**** Provided text ****

This verse story, told from the point of view of a ten-year-old Vietnamese girl who flees Saigon with her family in 1975, is both readable and historically significant. It can be hard not to feel like verse stories are somehow cheating, especially when the poems do not follow strict poetic forms. In addition, kids see all that white space on the page and they know the book will take no time at all to read. However. The simple forms here, the descriptions that swerve between straightforward and elliptical, keep the story sketchlike, allowing it a timeless relevance. Even though Ha (and Lai) is my age and fleeing Vietnam, her story of assimilation will apply to kids coming from Eritrea, Afghanistan or Bhutan. When I was in 4th grade, our Ha was Ngoc, and I hope we were nicer to her than Ha's new classmates in Alabama.
This book won the National Book Award, and there's a very nice review here, at Stuff Asian People Like.
City of Orphans by Avi.
Rather a quick read, this Dickensian New York story is a bit action-packed compared to the usual Newbery fare, but it could happen. Avi's been to this party three times before, twice with an Honor, and once for the Medal.
Wildwood: The Wildwood Chronicles, Book I by Colin Meloy.
The Apothecary by Maile Meloy.
I'm taking these two together, as they're written by brother and sister and share a similar imaginative spirit. Also, because we listened to them back to back on CD. Amanda Plummer reads Wildwood and she gives one of the most unusual narrative performances I've ever heard. You're either going to hate her odd cadences and sometimes awkward accents and characterizations or be spellbound by her quiet, breathy, a little bit incantatory style. And lord, that poor woman who read The Apothecary. Cristin Milioti. She gets extra credit for pulling off the accents alone: American, British upper class, British lower class, Hungarian, Chinese, and Russian, and all that's before the Lapplander appears in the story. When she got to that point she must have just thrown up her hands. Very accomplished work from this actress who is just now hitting it big.
As for the books - frankly, I'd love to see either of them take the big N. We could use a little weirdness up on that podium. And there are other things to like: both books have girl protagonists, but both feature strong supporting males. Realistic parents of both the male and the female variety are present - not dead, not imperiled, not evil. The Apothecary is set in London after the end of World War II and Wildwood is set in a present-day Portland, Oregon that is only slightly more mythical than the real place really is.
These books read like the daydream adventures of a mostly well-adjusted, imaginative girl who would love for something really interesting to happen. In other words, they're what I would have been reading at age 12.
Pie by Sarah Weeks.

**** Record excerpts ****

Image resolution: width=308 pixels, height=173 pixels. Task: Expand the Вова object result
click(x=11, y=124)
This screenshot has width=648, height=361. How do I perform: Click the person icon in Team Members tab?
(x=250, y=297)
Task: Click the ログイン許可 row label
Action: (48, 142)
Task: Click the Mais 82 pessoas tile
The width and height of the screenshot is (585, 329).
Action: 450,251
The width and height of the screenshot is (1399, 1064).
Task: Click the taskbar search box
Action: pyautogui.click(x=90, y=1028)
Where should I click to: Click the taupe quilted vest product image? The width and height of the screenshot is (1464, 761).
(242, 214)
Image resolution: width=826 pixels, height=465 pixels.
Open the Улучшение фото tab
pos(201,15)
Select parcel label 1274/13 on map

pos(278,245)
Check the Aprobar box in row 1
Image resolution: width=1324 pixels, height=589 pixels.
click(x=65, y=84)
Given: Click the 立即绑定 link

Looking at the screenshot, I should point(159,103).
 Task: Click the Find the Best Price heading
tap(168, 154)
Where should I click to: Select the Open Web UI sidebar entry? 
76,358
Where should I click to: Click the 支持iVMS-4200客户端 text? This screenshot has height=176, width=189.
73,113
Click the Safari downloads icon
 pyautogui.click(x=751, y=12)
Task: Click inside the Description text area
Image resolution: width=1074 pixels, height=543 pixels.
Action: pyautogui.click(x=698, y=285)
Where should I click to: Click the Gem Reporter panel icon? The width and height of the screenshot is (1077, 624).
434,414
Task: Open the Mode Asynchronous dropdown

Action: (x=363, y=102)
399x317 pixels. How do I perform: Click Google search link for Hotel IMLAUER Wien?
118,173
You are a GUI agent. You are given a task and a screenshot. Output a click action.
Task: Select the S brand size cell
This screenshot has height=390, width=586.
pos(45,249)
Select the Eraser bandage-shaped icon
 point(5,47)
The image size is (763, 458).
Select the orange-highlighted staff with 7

****

[Tasks]:
**1)** Please list every accent that the book reviews say Cristin Milioti pulls off in her reading of The Apothecary.
**2)** Copy the records, starting at the line that has "399x317 pixels. How" and continuing through the last line of the records.

[Answers to the tasks]:
**1)** American, British upper class, British lower class, Hungarian, Chinese, Russian

**2)**
399x317 pixels. How do I perform: Click Google search link for Hotel IMLAUER Wien?
118,173
You are a GUI agent. You are given a task and a screenshot. Output a click action.
Task: Select the S brand size cell
This screenshot has height=390, width=586.
pos(45,249)
Select the Eraser bandage-shaped icon
 point(5,47)
The image size is (763, 458).
Select the orange-highlighted staff with 7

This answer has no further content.